The two men pursuing him saw the top strand catch their quarry below the knee and the sharp barbs snagged the bottom of the coat he wore. Constantine was tumbled head over heels to hang head down, suspended above the ditch by the coat that was caught in the wire, and the MP-5 fell from his grasp into the icy water of the ditch. He kicked and struggled to free himself, but the coat was firmly entangled on the wire, leaving him no option but to rip open the front of the coat, the buttons springing free as the thread that held them parted. He fell the rest of the way into the stream with a splash, and came up gasping with the shock of the cold water. The water made him aware of a deep gash along his calf, gouged by the barbs, but he had no time to dwell on it. Plunging his hands back into the water he rooted around furiously until his fingers found the carbine, and then he scrambled from the ditch, his heart pounding. He wondered when they would be close enough to feel confident in shooting at his legs, avoiding the danger of causing an immediately fatal wound. The answer came moments later when something tugged at the fabric of his wet trousers, and he dived to the side and rolled, turning to face the way he had come. The nearest man was kneeling; the AKM in the aim, waiting for a safe shot at an exposed limb, his partner was a hundred meters to Constantine’s right, still going for the flanking move.

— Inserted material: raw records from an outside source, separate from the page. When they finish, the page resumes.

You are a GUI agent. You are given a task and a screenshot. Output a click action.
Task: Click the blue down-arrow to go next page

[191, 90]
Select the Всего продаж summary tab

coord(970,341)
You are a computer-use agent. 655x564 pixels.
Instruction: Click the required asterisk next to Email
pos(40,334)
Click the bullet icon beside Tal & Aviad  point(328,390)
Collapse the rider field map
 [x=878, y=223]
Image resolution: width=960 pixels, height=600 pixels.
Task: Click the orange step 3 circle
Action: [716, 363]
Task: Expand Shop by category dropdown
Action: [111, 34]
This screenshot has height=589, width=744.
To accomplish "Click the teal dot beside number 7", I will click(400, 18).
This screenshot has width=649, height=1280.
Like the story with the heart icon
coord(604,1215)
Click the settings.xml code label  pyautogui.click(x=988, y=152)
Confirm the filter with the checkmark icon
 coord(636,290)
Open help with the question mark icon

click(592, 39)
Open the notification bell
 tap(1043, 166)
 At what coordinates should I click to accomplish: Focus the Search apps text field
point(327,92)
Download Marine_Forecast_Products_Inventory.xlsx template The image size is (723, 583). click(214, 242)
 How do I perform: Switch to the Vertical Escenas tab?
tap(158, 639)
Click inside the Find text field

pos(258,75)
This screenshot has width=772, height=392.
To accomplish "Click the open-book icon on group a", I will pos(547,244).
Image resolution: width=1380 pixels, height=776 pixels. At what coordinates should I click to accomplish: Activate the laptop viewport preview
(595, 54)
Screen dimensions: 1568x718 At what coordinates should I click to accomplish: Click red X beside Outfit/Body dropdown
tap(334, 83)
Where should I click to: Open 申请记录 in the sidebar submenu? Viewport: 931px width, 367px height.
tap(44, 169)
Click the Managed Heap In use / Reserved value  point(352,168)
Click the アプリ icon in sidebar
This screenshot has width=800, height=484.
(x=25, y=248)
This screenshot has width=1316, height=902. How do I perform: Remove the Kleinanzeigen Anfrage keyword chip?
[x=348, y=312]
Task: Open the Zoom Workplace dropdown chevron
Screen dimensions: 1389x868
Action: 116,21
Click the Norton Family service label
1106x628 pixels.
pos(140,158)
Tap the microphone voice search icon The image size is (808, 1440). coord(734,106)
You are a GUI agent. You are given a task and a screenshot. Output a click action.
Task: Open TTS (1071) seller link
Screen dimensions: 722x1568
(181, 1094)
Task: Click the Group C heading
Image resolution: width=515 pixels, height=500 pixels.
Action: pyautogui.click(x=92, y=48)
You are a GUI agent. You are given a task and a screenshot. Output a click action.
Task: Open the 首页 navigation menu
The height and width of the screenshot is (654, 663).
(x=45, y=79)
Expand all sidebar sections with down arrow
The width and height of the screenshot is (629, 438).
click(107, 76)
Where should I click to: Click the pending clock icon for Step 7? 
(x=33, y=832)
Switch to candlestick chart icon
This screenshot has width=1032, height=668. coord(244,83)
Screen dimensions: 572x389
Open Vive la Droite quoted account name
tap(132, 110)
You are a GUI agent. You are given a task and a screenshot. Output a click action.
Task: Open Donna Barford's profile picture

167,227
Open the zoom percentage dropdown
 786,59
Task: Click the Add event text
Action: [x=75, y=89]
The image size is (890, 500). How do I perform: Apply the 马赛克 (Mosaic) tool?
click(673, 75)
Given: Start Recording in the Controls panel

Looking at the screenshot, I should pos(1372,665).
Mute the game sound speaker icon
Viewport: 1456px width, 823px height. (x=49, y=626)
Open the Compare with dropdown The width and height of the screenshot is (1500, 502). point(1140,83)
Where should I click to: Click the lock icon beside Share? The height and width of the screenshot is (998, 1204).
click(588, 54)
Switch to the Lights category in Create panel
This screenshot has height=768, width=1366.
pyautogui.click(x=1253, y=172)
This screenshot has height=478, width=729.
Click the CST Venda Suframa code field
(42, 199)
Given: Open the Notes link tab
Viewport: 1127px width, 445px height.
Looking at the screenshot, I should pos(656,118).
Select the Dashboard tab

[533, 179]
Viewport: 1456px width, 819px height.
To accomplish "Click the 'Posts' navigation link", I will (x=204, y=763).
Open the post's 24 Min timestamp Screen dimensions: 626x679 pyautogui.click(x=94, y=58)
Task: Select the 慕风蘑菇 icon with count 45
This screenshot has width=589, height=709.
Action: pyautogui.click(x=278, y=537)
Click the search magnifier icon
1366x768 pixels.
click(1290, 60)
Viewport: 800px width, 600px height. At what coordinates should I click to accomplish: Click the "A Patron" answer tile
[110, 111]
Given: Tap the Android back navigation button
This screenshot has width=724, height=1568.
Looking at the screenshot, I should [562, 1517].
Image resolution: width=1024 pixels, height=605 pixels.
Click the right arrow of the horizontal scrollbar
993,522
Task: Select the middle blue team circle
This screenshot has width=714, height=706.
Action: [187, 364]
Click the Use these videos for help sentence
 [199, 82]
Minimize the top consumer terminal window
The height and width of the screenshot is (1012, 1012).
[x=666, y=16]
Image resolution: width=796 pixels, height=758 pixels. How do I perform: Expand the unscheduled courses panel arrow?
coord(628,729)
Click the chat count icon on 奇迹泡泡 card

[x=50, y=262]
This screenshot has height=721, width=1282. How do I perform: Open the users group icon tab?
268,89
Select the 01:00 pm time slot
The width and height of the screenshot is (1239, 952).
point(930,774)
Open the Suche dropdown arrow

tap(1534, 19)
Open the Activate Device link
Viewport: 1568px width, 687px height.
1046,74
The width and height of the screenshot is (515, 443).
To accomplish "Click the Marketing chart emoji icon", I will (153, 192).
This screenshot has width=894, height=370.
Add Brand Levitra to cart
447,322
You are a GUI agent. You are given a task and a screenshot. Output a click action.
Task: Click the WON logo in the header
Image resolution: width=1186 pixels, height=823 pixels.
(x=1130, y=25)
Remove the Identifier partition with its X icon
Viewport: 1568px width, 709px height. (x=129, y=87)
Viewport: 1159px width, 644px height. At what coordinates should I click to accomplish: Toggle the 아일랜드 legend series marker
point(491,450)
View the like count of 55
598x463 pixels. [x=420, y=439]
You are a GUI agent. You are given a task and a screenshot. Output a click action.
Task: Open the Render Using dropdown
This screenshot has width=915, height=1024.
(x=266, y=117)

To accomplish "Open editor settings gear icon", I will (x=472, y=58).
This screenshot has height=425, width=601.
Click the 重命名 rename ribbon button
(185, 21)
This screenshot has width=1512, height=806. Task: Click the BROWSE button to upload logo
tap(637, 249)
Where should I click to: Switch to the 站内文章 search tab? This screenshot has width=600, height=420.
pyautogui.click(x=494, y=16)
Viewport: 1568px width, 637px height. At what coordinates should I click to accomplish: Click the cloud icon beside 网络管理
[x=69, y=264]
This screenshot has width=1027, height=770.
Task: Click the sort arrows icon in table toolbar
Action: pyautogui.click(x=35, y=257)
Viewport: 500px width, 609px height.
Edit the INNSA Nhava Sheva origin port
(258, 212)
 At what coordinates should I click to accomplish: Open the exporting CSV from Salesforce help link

Constantine aimed and fired at the kneeling man, seeing the round strike wide of the target. In reply the AKM-74 fired, but missing quite deliberately, although not by very much, the shooter seeking to pin Constantine in place, but the firer was still kneeling when he should have dropped prone, and Constantine adjusted his aim. He saw the 9mm round strike, and followed through with another shot, which also scored and the man fell on his side.
As he grinned with savage satisfaction he heard the creaking on the barbed wire and fence posts, the second man had reached the fence and was climbing over somewhere to his right, masked by the undergrowth. Constantine got to his feet, the first man was still down, doubled over and gasping with pain. He ran into the wood; he knew that there was a track at the far end and just behind that was a cutting that the Inverness line ran through. He recalled from their exercises with the paintball guns that there was a second bridge, this one for cattle to move between a local farm and the fields. There was a padlock and chain on the gates at either end of the bridge, so if he could reach it then the van driver would have to turn around on the narrow track to go around if he intended cutting him off, if he hadn’t already achieved that feat. Branches whipped at his face as he ran, fallen branches and thick brambles tried to trip him but he pressed on. After four or five minutes of hard running his breath was coming painfully, then he saw the track through the trees and despite the fire in his chest he put on a burst of speed. Skidding to a halt at the edge of the wood he listened, his own breathing was loud and fogging the cold air but he could hear or see nothing of the van, but the bridge was in sight, a hundred or so paces to the left.